Pitch-shift source effect (DSP) over the network (VOIP)

Hi! This is cool stuff i’m going to write here a bit about. I’ve been managed to put together a source effect DSP that is being used to change the pitch of an audio that is played back. This live DSP effect is based on the new engine feature of the unreal engine, called the Audio Mixer. You can read about in the topic below in order to set up some cool stuff with it:

https://forums.unrealengine.com/development-discussion/audio/116874-new-audio-engine-early-access-quick-start-guide

Availability

The Pitch Shift DSP will be a new stuff and you can’t find it in the engine just yet, however i’m planning to make a pull request of it to the unreal engine master github repository so you can all have this extension in your game engine to use it for whatever reasons you just wish!

Video

Here is a short video i put together where you can see this stuff in action! Hope you will enjoy this demo as much as i did making the extension :slight_smile:

About

But of course, we can already change the pitch of the playback, so what this DSP is actually good for?! This is the right question and i’m going to answer it in a moment. Generally speaking when you change the pitch of an audio sample played back, there is the speed of the playback which is also going change with it, so the higher the pitch the faster the playback speed will be, and if you lower the pitch it all gets slower. That’s not always work out very well, especially if you wish to keep the playback in sync with your other materials (eg. video media, subtitles, rhythm of the music etc). Alternatively you can double the audio frames to keep the audio length intact, but the sampling will be invalid so it will cause distortions and unwanted side effects.

Here comes in the equation the Pitch Shifting DSP, which will directly change the pitch of a Fourier transformed signal in the frequency domain while retaining the original audio duration. Yes! It is a very similar approach to the Phase Vocoders, and it allows you to preserve the duration the audio clip while changing it’s pitch, so this makes it suitable to be placed in the DSP chain and it won’t cause desyncing with you other media contents. Not much desync, actually! The tiny problem with this is, that it require a small buffer under the hood in order to gather and process the audio data, therefore the output will delay a bit. But it’s a constant delay, determined by the size of the FFT window you will set up, so you can adjust your audio settings against this small inconvinience.

I’m sure those who had previous experiences with digital audio softwares (eg fruity loops, cubase, studio one, etc) and VST’s are very well familiar with audio latency which sometimes comes as the result of the many choosen effects on the insert chains of the project, which they always require some time to produce the audio output. This you can calculate and adjust your DSP chain timings against to keep the sync in your final mix.
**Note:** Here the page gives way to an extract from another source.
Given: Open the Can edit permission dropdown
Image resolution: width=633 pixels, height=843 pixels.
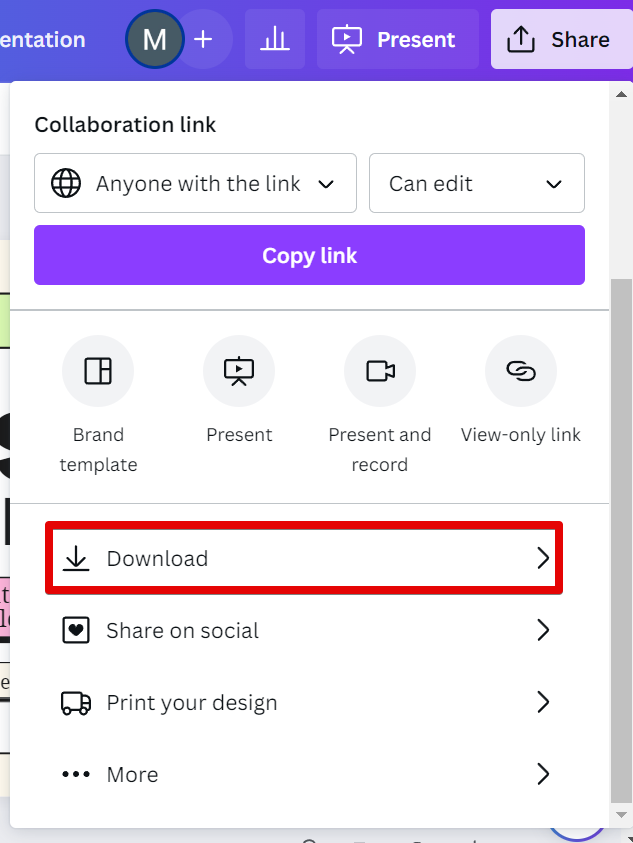Looking at the screenshot, I should click(476, 183).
Usually DAWs Digital audio workstation - Wikipedia does this a way, it will delay the entire master mix to allow the individual effects to produce the sound in their own little time domains, so the end result will be in sync at the output.

Here in unreal engine what you can perhaps do is to start the playback of the pitch shifted sample a tiny bit earlier (earlier than your other media contents), and this will help you to keep the sync with everything else very well for any period of time, since the playback speed will won’t actually change ever.

Pitch Shift DSP

In the following i’ll show you the actual usage of the Pitch Shift DSP as well. It is fortunate that the authors of the new Audio Mixer, @dan.reynolds and @Minus_Kelvin have put together a very nice article that will help you to set up DSP effects in unreal engine, so i’m just gonna link their article and you can learn more about the general setup of source effects straight from them!

https://forums.unrealengine.com/development-discussion/audio/116874-new-audio-engine-early-access-quick-start-guide?p=982368#post982368

Once you have finished with their brilliant tutorials, you can go to the effect’s panel where the parameters of pitch shift can be adjusted. There will be three parameters available and they change the frame size, oversampling and pitch respectively.

The pitch is very obvious what it does, but it’s characteristic is important to mention here. The value range of the pitch parameter will be between 0.5 (50%) and 2.0 (200%) that is a 2 octaves range to adjust the pitch. 0.5 is the low (eg C0) whereas 2.0 will be the high (C2) when your normal playback is (1.0 / C1) pitch.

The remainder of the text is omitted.